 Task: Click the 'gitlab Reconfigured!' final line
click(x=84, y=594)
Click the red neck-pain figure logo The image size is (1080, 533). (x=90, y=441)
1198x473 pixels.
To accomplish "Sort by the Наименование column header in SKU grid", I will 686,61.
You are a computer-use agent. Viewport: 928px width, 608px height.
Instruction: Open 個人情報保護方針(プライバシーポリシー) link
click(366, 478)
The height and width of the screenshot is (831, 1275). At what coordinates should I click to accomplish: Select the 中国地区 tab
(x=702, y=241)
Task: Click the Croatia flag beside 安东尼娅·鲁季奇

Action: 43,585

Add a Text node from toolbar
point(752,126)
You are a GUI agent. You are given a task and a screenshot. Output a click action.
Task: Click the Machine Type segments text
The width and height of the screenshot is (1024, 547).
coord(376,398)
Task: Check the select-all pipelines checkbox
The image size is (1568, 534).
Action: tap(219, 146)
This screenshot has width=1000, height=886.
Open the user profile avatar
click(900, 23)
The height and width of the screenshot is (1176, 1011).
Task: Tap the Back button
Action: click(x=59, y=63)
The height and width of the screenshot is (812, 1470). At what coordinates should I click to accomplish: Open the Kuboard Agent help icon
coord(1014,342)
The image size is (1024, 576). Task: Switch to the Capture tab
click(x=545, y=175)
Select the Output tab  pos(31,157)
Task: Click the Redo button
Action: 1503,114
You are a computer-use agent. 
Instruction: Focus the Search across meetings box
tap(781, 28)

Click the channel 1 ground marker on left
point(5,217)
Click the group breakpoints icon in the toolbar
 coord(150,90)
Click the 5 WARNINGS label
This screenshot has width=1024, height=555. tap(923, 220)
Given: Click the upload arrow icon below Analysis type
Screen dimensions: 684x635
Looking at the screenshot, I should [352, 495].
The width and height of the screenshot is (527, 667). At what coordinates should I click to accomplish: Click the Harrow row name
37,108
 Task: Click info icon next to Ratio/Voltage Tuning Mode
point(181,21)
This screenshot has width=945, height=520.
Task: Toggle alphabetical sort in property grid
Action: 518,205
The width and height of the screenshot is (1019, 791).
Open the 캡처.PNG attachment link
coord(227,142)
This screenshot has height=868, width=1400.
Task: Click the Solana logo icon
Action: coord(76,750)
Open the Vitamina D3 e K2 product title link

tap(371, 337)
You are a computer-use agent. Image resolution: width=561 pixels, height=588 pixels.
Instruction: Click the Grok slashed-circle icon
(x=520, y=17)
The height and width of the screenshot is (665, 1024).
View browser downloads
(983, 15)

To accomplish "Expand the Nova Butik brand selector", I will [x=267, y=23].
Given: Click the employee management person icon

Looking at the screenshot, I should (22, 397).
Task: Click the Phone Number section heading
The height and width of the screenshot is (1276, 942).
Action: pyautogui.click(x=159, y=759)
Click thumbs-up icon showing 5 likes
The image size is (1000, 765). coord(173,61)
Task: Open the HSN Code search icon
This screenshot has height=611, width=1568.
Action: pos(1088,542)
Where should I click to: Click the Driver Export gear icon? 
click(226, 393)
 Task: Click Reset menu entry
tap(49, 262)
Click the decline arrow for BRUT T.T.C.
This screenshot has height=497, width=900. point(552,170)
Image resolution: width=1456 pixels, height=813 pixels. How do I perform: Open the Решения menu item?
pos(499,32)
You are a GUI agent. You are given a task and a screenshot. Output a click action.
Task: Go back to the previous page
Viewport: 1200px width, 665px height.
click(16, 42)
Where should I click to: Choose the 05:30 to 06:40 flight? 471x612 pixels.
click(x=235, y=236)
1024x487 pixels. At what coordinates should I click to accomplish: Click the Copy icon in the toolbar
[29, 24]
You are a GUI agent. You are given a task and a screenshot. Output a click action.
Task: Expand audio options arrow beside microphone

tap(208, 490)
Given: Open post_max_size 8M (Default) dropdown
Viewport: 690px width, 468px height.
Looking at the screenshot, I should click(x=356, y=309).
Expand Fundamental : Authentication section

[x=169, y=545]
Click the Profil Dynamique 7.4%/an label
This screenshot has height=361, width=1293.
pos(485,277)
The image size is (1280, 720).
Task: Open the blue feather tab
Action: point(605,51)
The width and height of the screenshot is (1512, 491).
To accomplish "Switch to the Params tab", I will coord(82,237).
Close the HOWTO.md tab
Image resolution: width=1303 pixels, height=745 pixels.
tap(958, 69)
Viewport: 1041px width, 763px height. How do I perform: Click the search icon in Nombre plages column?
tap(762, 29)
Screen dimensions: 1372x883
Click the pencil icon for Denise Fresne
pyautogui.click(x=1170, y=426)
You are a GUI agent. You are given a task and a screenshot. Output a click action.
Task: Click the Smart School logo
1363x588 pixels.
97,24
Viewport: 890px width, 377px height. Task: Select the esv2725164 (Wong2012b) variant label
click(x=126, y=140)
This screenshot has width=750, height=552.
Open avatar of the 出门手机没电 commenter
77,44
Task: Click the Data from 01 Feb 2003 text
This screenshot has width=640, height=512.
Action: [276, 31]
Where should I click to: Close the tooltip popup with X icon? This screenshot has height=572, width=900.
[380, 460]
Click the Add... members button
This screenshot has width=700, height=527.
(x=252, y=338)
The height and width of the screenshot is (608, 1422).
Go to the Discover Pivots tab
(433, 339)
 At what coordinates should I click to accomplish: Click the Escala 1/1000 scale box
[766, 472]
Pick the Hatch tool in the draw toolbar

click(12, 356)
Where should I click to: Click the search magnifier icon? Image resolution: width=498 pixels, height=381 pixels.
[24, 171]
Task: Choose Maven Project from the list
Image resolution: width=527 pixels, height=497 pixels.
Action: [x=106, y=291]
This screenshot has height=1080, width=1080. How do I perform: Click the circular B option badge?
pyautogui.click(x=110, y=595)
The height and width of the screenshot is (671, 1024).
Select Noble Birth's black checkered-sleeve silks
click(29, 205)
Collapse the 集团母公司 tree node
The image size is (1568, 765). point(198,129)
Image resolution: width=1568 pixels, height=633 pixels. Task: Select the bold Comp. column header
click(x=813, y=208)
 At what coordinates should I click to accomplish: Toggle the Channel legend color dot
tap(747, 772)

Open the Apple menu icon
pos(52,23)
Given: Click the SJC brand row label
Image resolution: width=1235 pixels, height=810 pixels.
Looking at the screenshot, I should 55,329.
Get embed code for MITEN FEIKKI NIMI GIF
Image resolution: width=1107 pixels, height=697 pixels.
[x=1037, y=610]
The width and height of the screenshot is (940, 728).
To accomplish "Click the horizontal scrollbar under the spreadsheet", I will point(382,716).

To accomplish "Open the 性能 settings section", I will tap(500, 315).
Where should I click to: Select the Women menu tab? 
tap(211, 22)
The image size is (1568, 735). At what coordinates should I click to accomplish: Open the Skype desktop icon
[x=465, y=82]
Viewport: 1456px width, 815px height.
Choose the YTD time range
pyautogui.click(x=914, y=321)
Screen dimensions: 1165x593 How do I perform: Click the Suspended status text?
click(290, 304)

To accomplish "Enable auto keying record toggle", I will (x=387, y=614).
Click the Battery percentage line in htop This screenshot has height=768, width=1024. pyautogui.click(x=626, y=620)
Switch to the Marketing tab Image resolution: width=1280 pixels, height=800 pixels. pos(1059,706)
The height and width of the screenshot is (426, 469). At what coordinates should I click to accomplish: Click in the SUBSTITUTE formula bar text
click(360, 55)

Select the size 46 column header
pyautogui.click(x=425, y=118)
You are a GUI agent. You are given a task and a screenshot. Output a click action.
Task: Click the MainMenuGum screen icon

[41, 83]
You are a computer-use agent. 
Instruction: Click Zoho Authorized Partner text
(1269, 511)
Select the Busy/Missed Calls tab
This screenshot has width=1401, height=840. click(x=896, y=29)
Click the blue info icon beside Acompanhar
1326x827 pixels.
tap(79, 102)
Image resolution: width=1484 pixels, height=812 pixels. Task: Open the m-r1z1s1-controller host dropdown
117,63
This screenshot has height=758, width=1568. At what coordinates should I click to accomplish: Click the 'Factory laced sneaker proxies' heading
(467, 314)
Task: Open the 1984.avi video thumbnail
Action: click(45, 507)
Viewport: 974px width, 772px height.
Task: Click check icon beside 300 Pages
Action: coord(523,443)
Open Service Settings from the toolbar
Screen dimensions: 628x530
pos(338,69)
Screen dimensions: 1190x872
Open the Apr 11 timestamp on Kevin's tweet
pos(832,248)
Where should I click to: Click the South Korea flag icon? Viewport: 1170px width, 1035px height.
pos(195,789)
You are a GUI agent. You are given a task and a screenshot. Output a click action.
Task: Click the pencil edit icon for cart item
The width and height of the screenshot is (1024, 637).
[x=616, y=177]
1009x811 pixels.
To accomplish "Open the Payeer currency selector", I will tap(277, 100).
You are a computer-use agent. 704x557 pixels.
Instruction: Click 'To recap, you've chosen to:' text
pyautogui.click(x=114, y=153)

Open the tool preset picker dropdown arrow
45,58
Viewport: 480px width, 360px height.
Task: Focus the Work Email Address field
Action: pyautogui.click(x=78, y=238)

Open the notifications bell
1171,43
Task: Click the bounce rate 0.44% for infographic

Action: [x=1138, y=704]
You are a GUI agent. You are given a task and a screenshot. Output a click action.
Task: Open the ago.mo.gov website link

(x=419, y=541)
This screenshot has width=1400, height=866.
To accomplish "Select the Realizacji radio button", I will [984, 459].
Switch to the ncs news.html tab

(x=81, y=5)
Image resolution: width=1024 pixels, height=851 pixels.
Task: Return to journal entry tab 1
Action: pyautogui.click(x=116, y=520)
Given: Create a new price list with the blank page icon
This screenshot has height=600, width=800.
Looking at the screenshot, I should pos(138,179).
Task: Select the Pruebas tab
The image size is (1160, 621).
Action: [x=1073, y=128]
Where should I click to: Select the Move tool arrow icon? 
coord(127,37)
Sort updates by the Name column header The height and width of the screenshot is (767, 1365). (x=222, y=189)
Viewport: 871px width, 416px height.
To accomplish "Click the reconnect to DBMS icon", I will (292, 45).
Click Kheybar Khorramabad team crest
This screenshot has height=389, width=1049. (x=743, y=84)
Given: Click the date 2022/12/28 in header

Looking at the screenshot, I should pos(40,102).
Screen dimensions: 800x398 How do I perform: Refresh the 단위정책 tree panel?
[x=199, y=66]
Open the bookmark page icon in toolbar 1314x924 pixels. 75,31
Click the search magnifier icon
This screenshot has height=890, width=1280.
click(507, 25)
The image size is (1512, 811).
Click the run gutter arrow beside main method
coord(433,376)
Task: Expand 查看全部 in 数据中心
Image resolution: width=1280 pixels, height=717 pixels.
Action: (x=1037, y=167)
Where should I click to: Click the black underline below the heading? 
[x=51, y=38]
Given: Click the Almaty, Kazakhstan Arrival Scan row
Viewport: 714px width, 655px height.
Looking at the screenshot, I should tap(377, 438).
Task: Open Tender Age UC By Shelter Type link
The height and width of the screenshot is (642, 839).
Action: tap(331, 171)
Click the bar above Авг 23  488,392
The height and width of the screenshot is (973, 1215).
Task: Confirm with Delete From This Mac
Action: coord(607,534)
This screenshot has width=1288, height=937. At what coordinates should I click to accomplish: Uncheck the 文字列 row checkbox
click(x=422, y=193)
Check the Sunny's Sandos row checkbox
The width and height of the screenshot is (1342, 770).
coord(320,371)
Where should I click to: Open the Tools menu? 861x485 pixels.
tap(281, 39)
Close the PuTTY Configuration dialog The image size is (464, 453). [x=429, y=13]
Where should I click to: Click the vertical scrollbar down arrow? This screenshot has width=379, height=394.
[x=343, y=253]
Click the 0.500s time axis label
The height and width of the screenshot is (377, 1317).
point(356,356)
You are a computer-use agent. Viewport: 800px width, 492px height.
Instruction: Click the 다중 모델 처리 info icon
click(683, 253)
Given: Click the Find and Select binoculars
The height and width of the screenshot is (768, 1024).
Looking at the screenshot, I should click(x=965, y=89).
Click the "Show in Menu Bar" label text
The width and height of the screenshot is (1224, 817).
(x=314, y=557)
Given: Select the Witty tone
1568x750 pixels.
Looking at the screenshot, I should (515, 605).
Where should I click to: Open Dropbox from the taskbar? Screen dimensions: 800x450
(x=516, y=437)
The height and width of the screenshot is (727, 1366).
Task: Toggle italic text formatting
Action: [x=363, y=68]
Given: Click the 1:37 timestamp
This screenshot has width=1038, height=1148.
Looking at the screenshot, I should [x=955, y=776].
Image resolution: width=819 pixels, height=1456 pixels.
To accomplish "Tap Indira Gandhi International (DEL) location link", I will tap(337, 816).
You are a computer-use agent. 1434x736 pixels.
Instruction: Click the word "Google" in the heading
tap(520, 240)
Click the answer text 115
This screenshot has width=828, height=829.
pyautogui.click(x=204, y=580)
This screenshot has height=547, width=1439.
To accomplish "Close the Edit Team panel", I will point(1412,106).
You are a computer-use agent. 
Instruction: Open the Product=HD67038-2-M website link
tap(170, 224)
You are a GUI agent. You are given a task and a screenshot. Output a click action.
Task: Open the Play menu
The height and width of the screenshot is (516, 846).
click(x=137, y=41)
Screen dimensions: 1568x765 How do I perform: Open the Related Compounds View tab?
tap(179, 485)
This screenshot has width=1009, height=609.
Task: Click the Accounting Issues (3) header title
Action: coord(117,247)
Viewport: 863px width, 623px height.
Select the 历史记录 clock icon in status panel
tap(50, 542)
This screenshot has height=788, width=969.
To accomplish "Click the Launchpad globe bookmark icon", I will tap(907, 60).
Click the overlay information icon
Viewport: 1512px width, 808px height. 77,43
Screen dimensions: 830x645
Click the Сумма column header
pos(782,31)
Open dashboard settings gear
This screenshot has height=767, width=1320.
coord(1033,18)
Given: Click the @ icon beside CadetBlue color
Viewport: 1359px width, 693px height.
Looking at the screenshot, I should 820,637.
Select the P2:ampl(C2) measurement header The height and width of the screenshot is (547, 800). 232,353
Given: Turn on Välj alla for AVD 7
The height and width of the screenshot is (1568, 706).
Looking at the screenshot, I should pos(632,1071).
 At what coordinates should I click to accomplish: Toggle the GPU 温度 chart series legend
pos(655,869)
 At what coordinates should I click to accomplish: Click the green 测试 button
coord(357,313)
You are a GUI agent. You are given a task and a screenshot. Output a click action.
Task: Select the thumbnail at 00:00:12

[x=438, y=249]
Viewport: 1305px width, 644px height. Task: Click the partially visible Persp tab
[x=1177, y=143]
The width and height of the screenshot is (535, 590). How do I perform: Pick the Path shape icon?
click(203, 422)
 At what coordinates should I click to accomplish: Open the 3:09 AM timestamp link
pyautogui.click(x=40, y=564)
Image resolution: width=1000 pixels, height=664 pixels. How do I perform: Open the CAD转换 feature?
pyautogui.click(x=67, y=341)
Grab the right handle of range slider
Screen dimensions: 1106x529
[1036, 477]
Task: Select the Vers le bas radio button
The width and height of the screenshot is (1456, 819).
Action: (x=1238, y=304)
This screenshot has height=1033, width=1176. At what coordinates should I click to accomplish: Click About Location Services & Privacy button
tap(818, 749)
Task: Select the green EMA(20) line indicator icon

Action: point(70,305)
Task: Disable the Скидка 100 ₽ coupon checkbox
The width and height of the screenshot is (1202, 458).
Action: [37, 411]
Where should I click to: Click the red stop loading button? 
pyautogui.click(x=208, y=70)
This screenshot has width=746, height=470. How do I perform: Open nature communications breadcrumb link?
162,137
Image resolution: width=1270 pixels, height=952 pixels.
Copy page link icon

= = = = =

▶ _PROBLEM STATEMENT_
Show all lines above that contain "radio".

▶ _TASK RESPONSE_
To accomplish "Select the Realizacji radio button", I will [984, 459].
Task: Select the Vers le bas radio button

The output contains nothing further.